The Federal Security Service told AFP that it was unlikely to have been an act of terrorism.
Authorities said the incident took place in an outlet of the Maksidom chain of hardware and household goods stores.
Gas capsules with timers were found in three other Maksidom outlets in Russia's second city.
No explosives were found, and gas was only released in one of the targeted stores.
"The security services are inclined to believe this to be an act of hooliganism because so far there is no information that this could be a terrorist act," the FSB spokesman said.
Local police said it was most likely a related to a business dispute, according to a report by Russian news agency Interfax.
Officials said 78 people needed medical care and 66 were hospitalised after being exposed to the gas, identified as mercaptan, a compound of carbon, hydrogen and sulphur which is used to give odour to natural gas supplies.

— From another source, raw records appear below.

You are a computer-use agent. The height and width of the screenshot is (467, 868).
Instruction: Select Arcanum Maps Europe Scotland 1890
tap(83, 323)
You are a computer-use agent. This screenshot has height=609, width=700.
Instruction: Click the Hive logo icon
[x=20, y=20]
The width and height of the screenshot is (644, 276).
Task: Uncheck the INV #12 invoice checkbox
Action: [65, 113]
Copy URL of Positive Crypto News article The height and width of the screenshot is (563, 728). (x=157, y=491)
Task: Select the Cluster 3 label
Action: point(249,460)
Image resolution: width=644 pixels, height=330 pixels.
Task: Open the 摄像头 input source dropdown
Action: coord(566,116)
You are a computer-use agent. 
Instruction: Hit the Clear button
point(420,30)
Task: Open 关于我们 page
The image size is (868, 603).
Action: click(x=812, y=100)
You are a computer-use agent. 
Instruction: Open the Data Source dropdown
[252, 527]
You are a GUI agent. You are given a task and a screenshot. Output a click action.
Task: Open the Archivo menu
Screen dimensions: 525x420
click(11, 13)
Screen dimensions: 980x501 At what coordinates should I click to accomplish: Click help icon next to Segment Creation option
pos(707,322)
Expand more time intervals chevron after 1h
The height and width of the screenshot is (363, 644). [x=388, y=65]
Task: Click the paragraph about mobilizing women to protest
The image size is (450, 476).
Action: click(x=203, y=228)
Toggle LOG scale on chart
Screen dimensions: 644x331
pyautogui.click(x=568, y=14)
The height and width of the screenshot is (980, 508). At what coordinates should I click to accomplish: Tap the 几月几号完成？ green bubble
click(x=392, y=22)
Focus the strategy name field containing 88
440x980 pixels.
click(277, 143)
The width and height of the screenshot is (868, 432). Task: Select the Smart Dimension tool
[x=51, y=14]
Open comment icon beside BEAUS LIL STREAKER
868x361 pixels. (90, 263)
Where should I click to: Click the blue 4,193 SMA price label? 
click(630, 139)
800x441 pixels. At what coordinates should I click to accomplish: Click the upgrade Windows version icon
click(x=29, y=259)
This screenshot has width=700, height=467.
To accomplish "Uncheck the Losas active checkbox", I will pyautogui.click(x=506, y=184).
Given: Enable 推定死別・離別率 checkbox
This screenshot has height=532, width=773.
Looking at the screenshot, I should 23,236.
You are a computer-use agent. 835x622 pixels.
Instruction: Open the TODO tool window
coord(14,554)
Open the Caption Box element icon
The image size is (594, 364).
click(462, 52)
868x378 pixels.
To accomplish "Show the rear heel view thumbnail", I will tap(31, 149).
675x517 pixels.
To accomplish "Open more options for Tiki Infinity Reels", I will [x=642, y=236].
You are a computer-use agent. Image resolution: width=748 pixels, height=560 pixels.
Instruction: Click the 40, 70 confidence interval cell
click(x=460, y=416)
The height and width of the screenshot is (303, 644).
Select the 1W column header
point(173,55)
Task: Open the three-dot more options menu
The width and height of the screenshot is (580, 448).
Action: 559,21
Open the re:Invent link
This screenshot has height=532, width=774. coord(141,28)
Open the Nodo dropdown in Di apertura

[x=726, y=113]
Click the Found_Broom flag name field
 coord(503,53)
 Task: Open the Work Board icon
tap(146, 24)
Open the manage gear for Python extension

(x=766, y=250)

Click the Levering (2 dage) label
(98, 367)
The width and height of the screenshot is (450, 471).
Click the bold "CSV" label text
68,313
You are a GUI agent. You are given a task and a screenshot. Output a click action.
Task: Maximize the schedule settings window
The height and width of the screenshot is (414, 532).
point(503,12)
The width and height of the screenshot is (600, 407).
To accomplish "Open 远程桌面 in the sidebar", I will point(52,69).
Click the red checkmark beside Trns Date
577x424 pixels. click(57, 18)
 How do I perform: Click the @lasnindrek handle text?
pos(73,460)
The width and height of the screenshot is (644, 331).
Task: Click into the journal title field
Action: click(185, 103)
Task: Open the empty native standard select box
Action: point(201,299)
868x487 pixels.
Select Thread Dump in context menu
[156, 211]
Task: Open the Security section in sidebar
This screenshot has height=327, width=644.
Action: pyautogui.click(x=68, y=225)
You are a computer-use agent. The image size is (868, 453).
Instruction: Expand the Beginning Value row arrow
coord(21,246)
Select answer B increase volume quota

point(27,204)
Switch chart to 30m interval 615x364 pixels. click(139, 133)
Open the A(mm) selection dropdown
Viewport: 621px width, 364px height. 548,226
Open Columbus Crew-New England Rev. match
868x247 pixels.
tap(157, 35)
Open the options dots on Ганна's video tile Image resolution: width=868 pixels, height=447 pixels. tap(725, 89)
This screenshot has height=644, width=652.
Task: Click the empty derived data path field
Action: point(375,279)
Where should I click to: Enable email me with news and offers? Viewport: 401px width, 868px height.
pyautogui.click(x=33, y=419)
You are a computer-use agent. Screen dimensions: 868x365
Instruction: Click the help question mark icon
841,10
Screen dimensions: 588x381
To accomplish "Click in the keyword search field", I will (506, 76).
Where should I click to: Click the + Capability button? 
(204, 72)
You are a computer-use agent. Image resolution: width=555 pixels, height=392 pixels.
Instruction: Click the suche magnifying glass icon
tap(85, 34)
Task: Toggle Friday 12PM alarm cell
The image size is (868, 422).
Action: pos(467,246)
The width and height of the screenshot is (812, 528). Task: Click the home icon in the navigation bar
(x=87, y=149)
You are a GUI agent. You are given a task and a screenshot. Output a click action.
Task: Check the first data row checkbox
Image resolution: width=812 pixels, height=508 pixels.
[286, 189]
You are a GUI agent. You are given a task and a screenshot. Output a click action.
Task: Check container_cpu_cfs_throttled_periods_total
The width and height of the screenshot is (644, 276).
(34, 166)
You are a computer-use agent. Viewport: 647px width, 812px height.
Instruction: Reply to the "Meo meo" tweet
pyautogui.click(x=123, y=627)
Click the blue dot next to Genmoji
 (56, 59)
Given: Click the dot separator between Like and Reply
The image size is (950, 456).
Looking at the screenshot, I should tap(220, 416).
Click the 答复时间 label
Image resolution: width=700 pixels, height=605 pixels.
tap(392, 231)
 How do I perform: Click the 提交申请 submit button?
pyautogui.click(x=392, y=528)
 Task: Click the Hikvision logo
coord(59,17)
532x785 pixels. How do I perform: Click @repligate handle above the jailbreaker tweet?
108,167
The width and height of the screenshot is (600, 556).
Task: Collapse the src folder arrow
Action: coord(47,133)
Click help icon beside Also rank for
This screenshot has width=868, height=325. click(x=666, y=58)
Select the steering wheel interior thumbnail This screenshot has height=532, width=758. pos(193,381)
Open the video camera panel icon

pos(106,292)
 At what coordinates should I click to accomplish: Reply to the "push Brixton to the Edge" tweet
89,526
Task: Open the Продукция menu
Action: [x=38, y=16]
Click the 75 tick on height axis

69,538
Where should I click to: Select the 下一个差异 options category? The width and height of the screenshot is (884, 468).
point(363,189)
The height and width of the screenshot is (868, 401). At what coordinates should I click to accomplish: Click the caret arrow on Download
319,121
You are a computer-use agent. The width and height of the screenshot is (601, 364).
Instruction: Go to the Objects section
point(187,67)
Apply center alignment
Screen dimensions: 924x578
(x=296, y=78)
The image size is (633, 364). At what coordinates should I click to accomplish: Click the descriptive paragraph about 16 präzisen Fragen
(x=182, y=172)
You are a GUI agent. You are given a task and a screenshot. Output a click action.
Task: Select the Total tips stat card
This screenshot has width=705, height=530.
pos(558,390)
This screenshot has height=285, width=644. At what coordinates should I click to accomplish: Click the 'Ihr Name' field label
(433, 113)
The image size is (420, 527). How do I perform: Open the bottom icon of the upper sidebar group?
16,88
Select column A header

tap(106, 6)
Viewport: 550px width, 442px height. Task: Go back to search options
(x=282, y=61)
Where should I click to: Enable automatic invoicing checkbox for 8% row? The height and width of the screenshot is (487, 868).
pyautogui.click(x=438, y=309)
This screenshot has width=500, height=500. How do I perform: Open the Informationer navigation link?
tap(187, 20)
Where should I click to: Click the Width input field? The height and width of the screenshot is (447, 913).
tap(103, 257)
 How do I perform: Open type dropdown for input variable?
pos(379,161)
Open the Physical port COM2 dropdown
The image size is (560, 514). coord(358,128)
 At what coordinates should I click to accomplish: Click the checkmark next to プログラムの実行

Mercaptan can also be an ingredient in self-defence weapons, said police.
In some cases it can cause allergic reactions and is poisonous in large quantities.
Only around 15 people remain in hospital and no serious cases have been reported.
The gas escaped when the capsule was accidentally knocked over, the FSB said, while in the other two stores, on the outskirts of the city, the devices were discovered and destroyed.
All four shops were evacuated and closed as police investigate.
Russia, which has been fighting a brutal guerrilla war in the Caucasus region of Chechnya for most of the last decade, has suffered numerous large-scale terrorist attacks in the last few years, including the Beslan school siege and the downing of two airliners.
However, bloody business and criminal turf wars are also frequent.
On July, 21 people died in a fierce blaze at a shopping centre in the northwest city of Ukhta that police said was probably the result of business-related arson.
Bombings and dozens of shootings -- often unsolved -- have been also been blamed over recent years on mafia battles.